I acknowledge my defeat, which cannot be parried, not even into eternity.
16
Sundays are Miriam’s darkest days. The pain is at its worst — partly because the huge loss happened on Whit Sunday, of course, but also because if Tonio dropped by, he usually did so on that day. This afternoon, some three months after the accident, she rang me in a panic.
‘There’s a trauma helicopter above the Hobbemastraat.’
This morning, she got up at five and worked until nine-thirty, after which she fell into a deep sleep in bed with a book in her hand, until noon. Just now, she woke up from a pitch-black dream to the pulse of the rotors.
The telephone pressed to my ear, I opened the streetside window of my workroom. If I bent far enough outside, I could indeed see a yellow helicopter with red-blue stripes off to the north-east, hovering approximately above the Rijksmuseum, whose position was marked by the asymmetrical cross of a building crane. It did not rise or descend, did not circle; it just hovered motionlessly like a bird of prey. against the steely-blue sky — at most, swaying gently.

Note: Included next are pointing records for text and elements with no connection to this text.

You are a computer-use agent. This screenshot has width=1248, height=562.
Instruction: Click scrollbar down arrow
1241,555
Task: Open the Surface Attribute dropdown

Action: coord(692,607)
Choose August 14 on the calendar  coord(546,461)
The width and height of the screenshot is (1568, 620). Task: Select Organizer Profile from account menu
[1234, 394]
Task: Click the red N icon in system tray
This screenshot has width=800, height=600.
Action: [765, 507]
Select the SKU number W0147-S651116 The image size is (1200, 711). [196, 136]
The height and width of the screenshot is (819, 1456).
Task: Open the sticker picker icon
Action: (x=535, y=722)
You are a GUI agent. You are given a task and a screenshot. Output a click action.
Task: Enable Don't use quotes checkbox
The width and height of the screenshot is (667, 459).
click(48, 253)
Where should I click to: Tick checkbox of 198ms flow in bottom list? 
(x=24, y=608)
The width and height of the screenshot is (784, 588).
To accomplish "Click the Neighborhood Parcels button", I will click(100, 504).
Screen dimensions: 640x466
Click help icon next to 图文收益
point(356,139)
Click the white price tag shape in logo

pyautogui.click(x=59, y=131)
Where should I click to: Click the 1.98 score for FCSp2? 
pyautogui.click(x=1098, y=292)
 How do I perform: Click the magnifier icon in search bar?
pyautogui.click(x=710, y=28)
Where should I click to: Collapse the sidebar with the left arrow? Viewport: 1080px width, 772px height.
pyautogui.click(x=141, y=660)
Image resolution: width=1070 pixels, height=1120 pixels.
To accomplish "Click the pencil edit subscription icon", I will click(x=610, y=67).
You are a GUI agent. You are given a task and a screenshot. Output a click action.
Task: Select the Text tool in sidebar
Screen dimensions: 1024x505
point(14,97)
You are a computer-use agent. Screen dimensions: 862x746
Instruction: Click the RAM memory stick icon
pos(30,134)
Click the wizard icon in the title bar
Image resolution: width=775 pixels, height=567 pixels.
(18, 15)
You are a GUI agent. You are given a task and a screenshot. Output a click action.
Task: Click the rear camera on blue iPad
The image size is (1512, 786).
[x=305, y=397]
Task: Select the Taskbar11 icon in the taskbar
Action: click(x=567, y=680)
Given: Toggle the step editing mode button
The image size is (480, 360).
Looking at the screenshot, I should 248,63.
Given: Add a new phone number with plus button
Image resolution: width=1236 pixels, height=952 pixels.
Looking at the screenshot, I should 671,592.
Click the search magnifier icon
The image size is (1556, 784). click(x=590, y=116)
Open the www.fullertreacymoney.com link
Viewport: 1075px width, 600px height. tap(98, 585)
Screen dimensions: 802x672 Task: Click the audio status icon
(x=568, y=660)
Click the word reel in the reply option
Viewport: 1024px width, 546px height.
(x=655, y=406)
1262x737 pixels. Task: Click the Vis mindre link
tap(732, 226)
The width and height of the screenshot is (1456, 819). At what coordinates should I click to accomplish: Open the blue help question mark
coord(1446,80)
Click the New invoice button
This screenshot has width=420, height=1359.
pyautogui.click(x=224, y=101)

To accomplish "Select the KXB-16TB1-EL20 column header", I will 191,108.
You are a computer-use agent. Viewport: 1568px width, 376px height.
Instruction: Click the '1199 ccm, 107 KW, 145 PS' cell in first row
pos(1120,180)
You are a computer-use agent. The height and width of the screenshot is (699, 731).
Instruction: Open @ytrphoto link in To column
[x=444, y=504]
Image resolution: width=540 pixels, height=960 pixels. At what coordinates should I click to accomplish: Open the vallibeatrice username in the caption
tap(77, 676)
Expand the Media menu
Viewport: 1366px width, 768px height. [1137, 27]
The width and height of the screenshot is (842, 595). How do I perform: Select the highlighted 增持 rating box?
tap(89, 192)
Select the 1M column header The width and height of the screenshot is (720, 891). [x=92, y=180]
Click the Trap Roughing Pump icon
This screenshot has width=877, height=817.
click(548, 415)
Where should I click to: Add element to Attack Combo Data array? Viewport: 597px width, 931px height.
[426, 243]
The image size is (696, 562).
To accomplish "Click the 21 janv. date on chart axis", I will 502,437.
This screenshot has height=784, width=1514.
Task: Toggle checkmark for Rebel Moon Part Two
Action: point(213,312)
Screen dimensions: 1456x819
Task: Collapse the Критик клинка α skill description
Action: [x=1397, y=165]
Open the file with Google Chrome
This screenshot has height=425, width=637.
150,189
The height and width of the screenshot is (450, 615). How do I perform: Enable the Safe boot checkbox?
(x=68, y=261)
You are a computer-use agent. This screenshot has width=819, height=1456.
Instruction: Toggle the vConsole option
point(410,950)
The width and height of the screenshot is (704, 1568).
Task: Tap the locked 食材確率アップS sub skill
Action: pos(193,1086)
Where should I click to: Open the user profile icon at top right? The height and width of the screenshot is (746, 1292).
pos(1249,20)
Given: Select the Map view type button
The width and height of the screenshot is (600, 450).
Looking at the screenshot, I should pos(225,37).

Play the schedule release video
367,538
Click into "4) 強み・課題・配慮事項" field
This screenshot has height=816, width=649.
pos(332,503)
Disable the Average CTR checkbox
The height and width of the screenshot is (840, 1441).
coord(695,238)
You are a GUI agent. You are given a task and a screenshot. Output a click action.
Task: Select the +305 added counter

‘If you need some company …’ I said. A few seconds later, she was upstairs. I was still leaning out of the window. The helicopter swung in our direction now, slower than a police chopper, banked steeply to the west, and then returned to its initial position above the Rijksmuseum, staying there for a time, again like a bird of prey.
‘A stand-by, I reckon. He’s waiting for instructions. There’ll be an ambulance down at the scene.’
I comforted Miriam with the thought that even if it had been allowed to fly at night, a trauma helicopter wouldn’t have saved Tonio. ‘He was in good hands. An extra ambulance with a trauma team replaced the helicopter. The kid just didn’t stand a chance.’